MultiCoNER

Description

We release a MultiCoNER dataset, a large multilingual dataset for Named Entity Recognition that covers 3 domains (Wiki sentences, questions, and search queries) and includes 11 languages, as well as multilingual and code-mixing subsets. MultiCoNER is designed to represent some of the contemporary challenges in NER, including low-context scenarios (short and uncased text), syntactically complex entities such as movie titles, and long-tail entity distributions. More detail about MultiCoNER is described in [1], where we also report the performance of several approaches including a novel GEMNET approach (see [2,3]).

License

CC BY 4.0

How to Download

The dataset is stored at the public Amazon S3 bucket: multiconer.
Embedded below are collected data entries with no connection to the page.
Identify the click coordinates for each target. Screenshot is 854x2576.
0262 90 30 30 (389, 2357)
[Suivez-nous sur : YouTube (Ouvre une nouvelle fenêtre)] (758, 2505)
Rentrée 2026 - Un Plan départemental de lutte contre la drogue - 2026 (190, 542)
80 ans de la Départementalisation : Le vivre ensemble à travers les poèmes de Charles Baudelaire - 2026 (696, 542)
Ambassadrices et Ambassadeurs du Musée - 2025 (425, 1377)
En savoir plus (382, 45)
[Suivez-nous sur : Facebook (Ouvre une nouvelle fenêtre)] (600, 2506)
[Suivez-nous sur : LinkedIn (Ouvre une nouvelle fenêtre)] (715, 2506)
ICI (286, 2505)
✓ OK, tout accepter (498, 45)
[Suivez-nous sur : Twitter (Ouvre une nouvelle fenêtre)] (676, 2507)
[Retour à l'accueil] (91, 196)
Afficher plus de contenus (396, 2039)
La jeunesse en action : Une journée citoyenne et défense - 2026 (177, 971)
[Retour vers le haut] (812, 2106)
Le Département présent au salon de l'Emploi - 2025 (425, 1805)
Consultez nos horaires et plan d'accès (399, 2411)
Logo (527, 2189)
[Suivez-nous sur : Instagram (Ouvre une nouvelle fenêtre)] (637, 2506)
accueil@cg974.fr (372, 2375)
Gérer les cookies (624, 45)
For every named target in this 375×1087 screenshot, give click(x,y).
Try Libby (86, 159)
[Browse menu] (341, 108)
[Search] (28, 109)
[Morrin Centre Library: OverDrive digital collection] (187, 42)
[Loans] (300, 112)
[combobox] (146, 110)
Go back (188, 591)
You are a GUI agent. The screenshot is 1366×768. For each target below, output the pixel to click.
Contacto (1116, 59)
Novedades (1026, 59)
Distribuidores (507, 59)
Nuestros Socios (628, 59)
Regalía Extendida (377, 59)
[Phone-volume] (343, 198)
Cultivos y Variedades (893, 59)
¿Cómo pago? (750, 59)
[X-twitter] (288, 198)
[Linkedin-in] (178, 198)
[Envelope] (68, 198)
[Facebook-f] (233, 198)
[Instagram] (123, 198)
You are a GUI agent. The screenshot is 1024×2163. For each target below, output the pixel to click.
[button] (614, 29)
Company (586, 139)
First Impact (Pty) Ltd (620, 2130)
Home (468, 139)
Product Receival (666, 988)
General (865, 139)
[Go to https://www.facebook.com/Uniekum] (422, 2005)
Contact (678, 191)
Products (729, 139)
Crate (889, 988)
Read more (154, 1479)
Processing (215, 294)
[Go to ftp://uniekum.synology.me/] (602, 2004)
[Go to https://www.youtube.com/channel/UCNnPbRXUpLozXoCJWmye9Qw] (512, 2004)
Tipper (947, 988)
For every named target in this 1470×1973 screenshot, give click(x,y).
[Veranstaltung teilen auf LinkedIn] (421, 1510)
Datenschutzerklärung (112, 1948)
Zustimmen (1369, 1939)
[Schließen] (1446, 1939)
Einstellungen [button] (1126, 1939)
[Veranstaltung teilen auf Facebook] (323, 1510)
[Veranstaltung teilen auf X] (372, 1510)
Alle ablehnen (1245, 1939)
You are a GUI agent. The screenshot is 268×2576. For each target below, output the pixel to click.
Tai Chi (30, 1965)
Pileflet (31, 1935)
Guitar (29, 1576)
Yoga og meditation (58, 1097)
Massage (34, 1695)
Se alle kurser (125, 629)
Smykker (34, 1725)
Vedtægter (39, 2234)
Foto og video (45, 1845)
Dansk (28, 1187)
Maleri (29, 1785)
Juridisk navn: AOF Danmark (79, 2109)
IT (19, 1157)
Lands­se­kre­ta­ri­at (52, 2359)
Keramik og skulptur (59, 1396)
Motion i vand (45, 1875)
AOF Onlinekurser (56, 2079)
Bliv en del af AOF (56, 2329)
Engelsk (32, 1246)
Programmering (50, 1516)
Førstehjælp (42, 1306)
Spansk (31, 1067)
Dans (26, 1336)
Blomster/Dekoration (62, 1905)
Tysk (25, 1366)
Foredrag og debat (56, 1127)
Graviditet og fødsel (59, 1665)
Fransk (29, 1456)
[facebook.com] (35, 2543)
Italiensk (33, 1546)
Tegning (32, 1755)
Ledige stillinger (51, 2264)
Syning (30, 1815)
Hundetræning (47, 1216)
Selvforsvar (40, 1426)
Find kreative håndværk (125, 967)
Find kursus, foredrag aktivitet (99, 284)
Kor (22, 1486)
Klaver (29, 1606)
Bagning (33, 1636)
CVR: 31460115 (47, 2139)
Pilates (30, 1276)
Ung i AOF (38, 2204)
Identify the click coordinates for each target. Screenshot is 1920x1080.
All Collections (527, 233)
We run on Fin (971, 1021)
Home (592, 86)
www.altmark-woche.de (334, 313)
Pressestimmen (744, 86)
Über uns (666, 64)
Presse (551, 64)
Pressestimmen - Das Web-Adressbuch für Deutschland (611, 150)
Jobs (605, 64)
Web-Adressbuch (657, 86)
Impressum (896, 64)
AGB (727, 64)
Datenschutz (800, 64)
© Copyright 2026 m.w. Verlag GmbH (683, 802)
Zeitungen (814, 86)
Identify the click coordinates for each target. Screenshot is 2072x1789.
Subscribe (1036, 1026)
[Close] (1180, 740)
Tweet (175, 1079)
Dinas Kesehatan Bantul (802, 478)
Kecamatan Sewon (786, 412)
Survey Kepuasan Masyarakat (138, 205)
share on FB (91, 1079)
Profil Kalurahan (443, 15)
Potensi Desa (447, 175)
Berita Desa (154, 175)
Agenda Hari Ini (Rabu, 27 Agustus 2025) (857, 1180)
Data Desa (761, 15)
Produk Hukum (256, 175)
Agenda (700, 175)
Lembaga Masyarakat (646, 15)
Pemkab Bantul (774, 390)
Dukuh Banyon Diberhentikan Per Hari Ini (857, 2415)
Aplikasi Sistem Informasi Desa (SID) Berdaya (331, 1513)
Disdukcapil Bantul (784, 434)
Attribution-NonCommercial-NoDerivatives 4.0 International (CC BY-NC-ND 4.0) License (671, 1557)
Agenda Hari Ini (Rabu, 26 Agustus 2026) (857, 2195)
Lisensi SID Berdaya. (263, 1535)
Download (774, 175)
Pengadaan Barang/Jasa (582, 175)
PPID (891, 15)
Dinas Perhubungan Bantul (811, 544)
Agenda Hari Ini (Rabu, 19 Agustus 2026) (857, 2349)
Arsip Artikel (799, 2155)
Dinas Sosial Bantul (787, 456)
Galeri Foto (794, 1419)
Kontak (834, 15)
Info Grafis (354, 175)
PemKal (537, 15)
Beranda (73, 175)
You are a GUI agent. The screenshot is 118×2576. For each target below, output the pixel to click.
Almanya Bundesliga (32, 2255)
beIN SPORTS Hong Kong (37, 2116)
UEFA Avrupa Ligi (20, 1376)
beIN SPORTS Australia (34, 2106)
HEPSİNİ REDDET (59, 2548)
See more in Open Data on AWS. You will need to install AWS Command Line Interface to access the dataset, e.g. to download the dataset use:

aws s3 cp s3://multiconer  ./ --recursive --no-sign-request

Reference

MultiCoNER: a Large-scale Multilingual dataset for Complex Named Entity Recognition. 2022. Shervin Malmasi, Anjie Fang, Besnik Fetahu, Sudipta Kar and Oleg Rokhlenko.
GEMNET: Effective Gated Gazetteer Representations for Recognizing Complex Entities in Low-context Input. 2021. Tao Meng, Anjie Fang, Oleg Rokhlenko and Shervin Malmasi. In Proceedings of NAACL.
Gazetteer Enhanced Named Entity Recognition for Code-Mixed Web Queries. 2021. Besnik Fetahu, Anjie Fang, Oleg Rokhlenko and Shervin Malmasi. In Proceedings of SIGIR.